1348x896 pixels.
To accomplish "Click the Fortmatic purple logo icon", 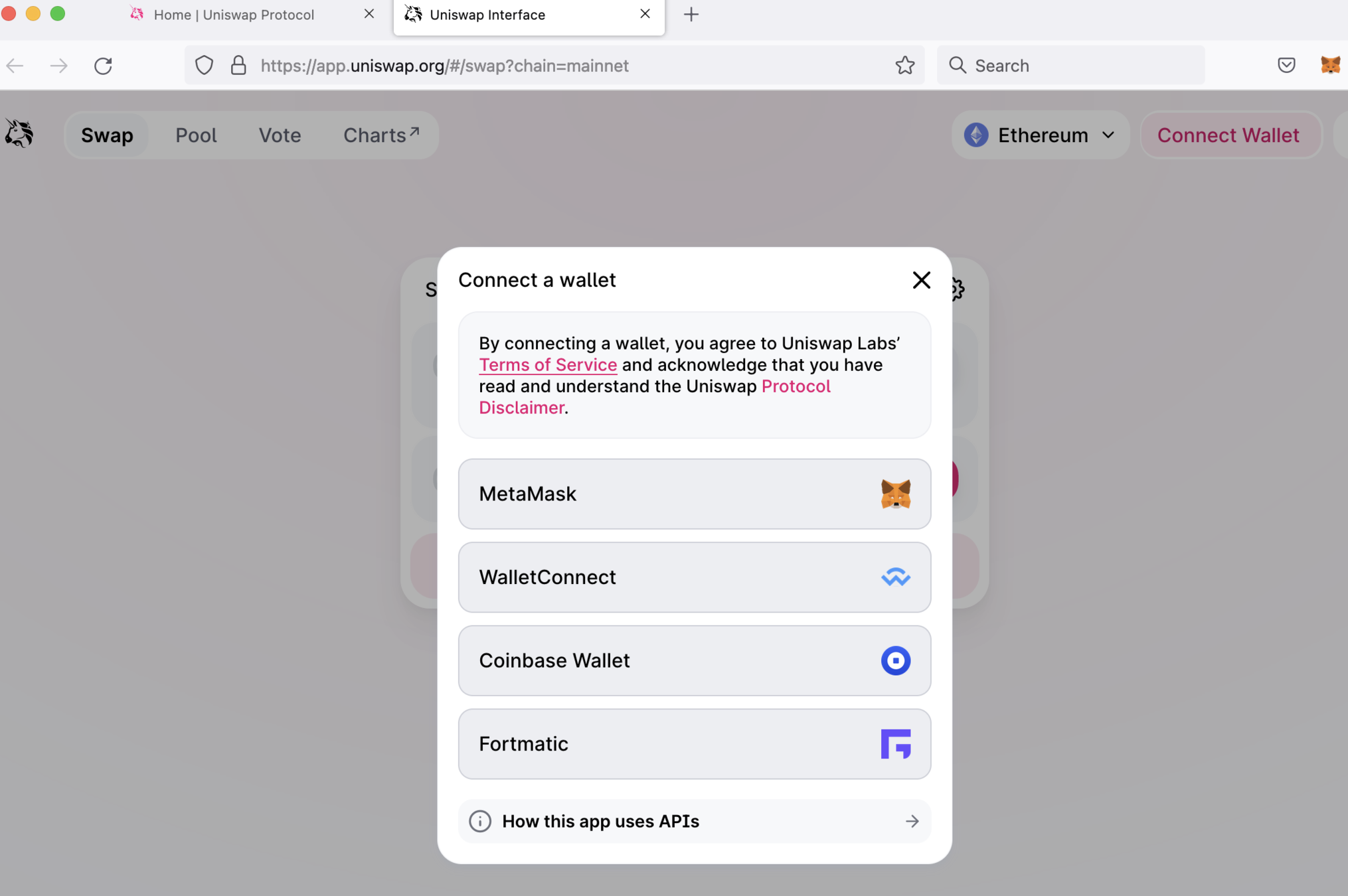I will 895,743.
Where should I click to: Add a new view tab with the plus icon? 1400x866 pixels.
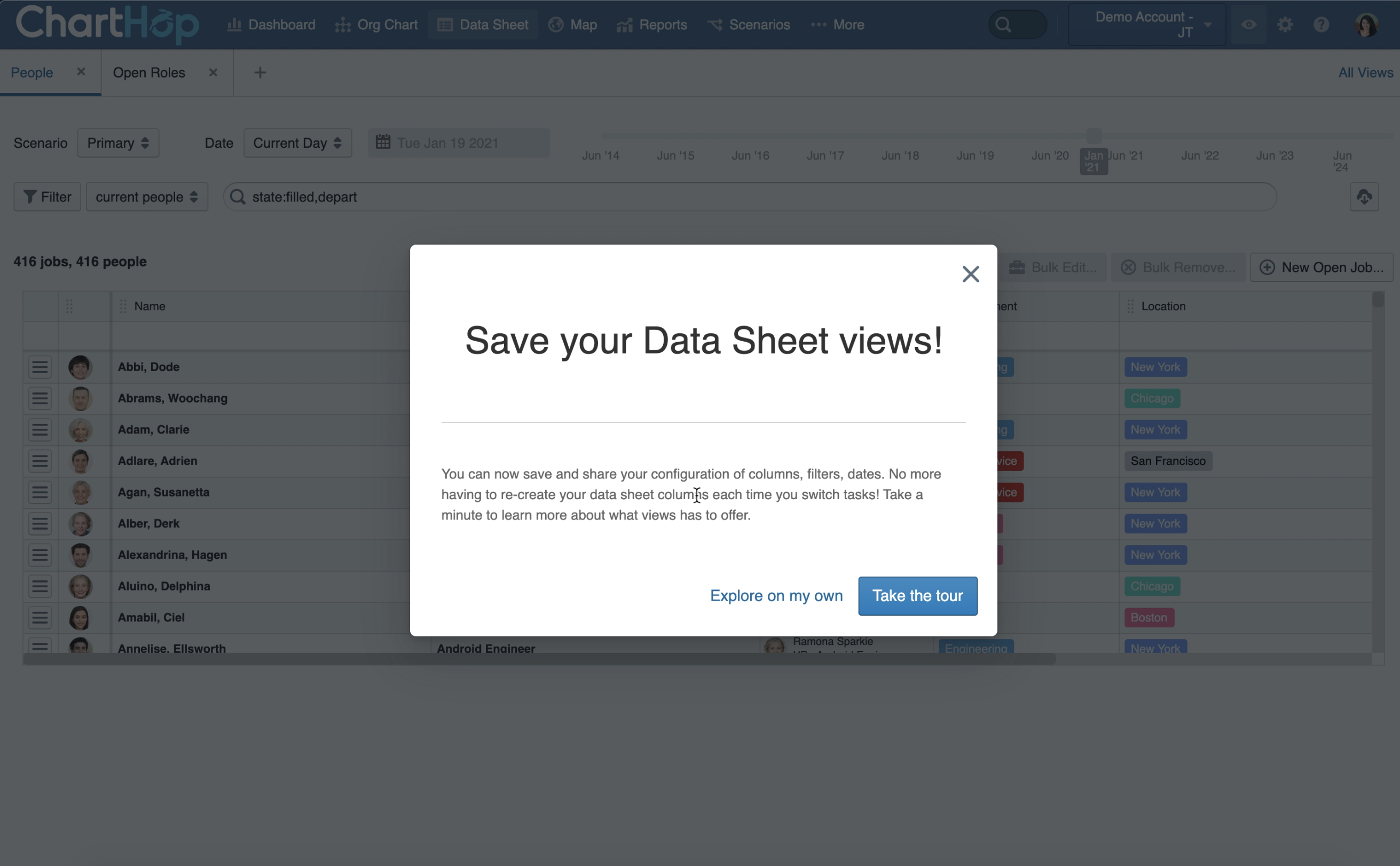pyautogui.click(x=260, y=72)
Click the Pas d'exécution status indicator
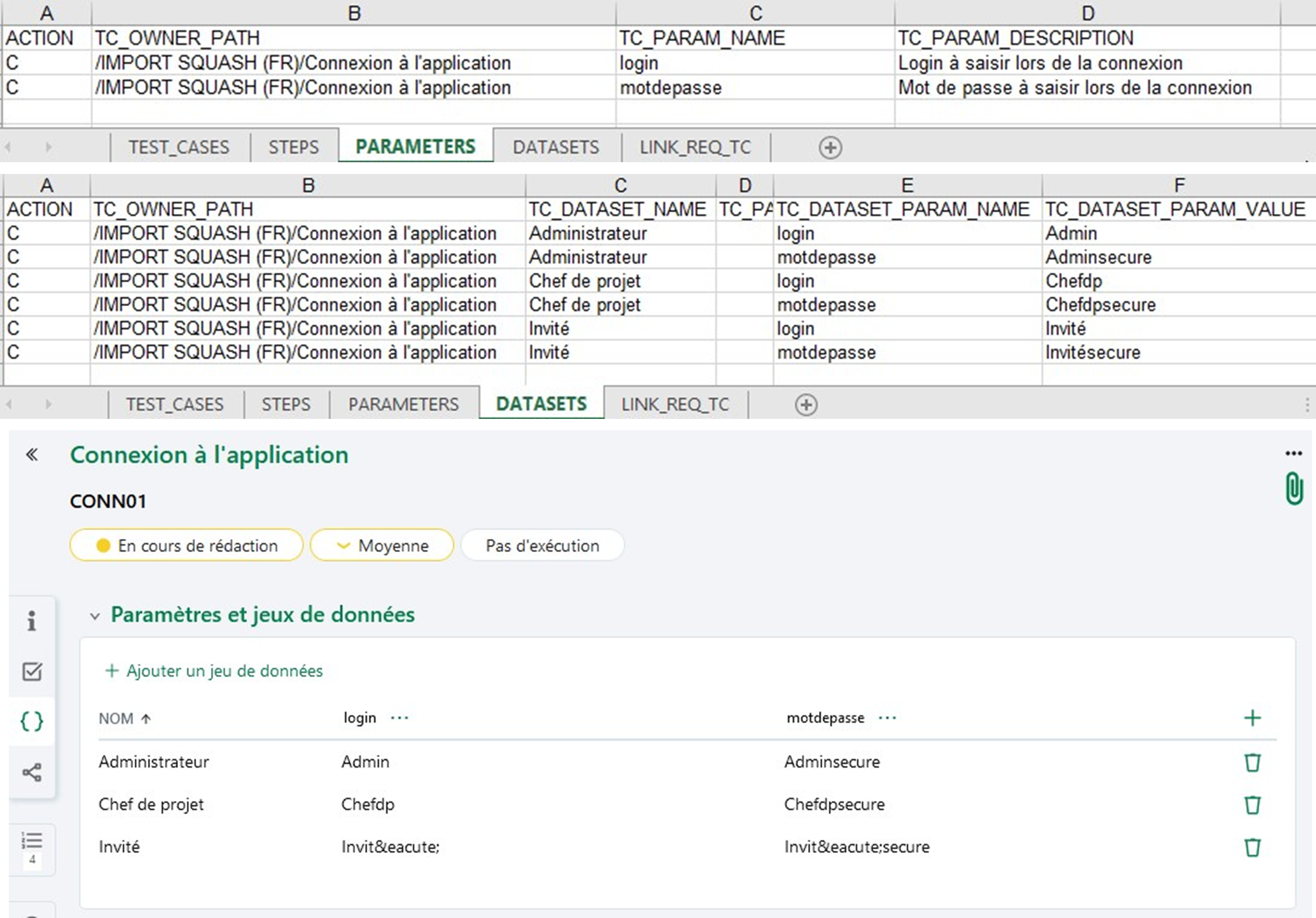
++++++++++++++++++++
__Your task__.
In the listing above, transcribe exactly the lines from the line containing "Where should I" through the last one, both included, but not the pictures.

__Exercise solution__.
Where should I click to: Add a new view tab with the plus icon? 1400x866 pixels.
pyautogui.click(x=260, y=72)
Click the Pas d'exécution status indicator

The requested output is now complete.